Reading text
And then when I identified some birds we were looking at as Pine Siskins, he adamantly accused me of making up the name of the birds. I had been reading about how that winter they were showing up in large numbers in our state, something that doesn’t happen often as they usually don’t winter this far south, so I knew to look for them. I knew what I was seeing and I tried to explain what I had been reading about them.
Later that day back at home, after he looked them up himself, he stopped accusing me of being wrong but I never got any sort of acknowledgment or apology from him.
Probably not surprisingly, my Facebook post focused on the first experience. It is only in hindsight that the single photo (out of 10 photos) of two Pine Siskins triggered the memory of the accusations.
I had never thought about the polarity of those two experiences happening within minutes and feet of each other. How often did I hang onto the joy I sought out to buffer the ugly moments? How often was my joy a direct reflection of how I chose to view the world vs things he did to intentionally bring me joy?
How much did I feed into my own delusions? In this example none of my joy and buffer came from positive actions on his part towards me. It was all in my willingness to wear the rose colored glasses. I suspect this Facebook memory is pretty representative of the way I would hang onto the good I experienced to minimize or even forget the bad.
Although I often wish that characteristic of me hadn’t kept me stuck for so long in a toxic marriage, I do really admire the way I view the world. So, if I feel a little nostalgia today as I replay the good part of this memory in my mind, I’m okay with that.
Maybe I even needed a reminder of the good in him (even if it was a goose that was the recipient of his good that day), not because I’m putting the rose colored glasses back on but because maybe when they came off, my focus narrowed too much to just the bad and ugly I had missed or ignored at the expense of the larger picture.

Information shown

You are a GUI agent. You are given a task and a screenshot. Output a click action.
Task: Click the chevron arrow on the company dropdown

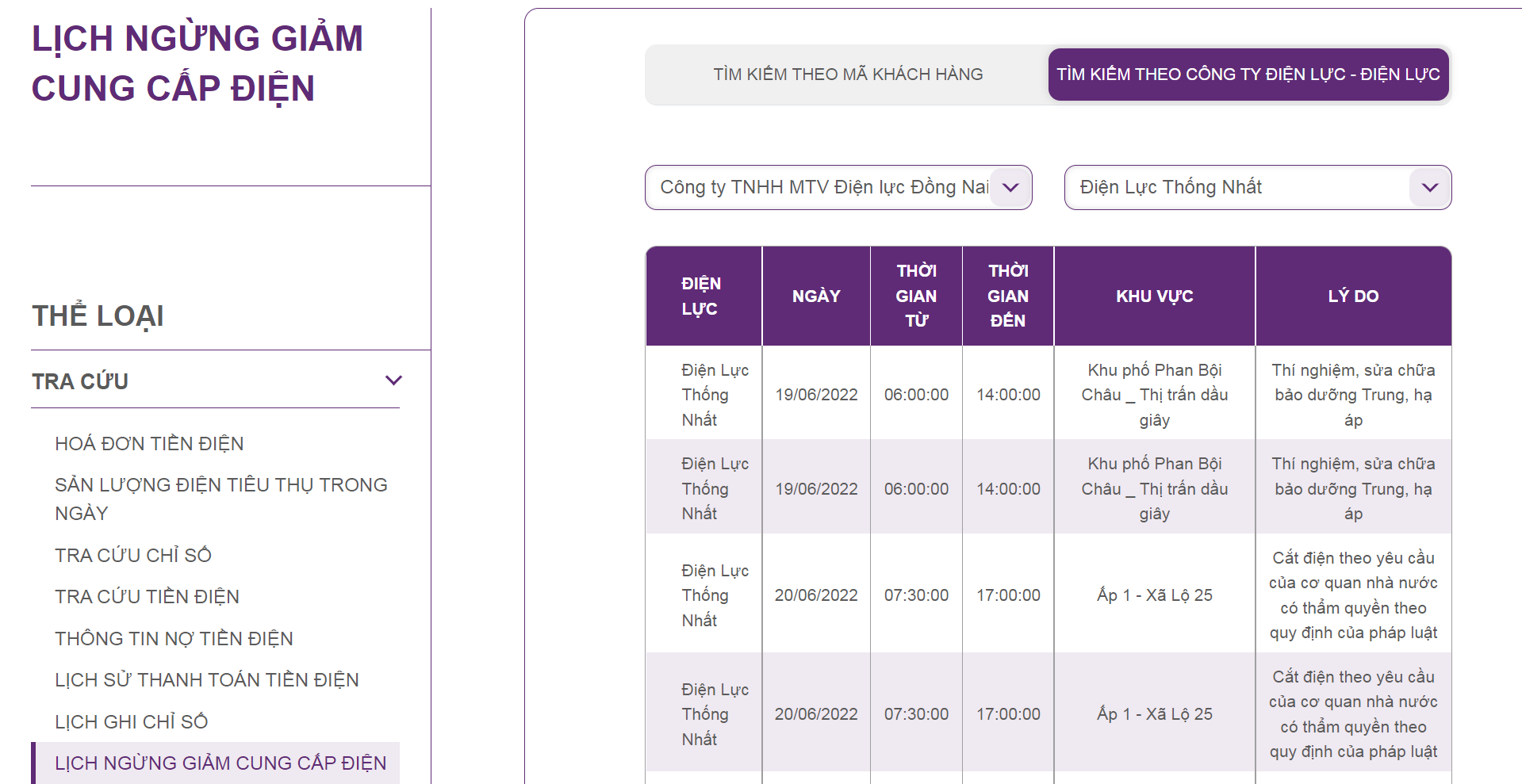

Aim of the exercise
Summarize the reflection on the Pine Siskins memory in two sentences. The data above bear no relation to the text.

Written solution
The writer recalls being accused by the spouse of making up the name of the Pine Siskins they were watching, an accusation that stopped later that day without any acknowledgment or apology, and notes that the Facebook post about that day focused on the other, joyful experience. Looking back, the writer suspects that this habit of holding onto the good to minimize or forget the bad kept the writer stuck in a toxic marriage, yet still admires that way of viewing the world and accepts feeling a little nostalgia for the good part of the memory.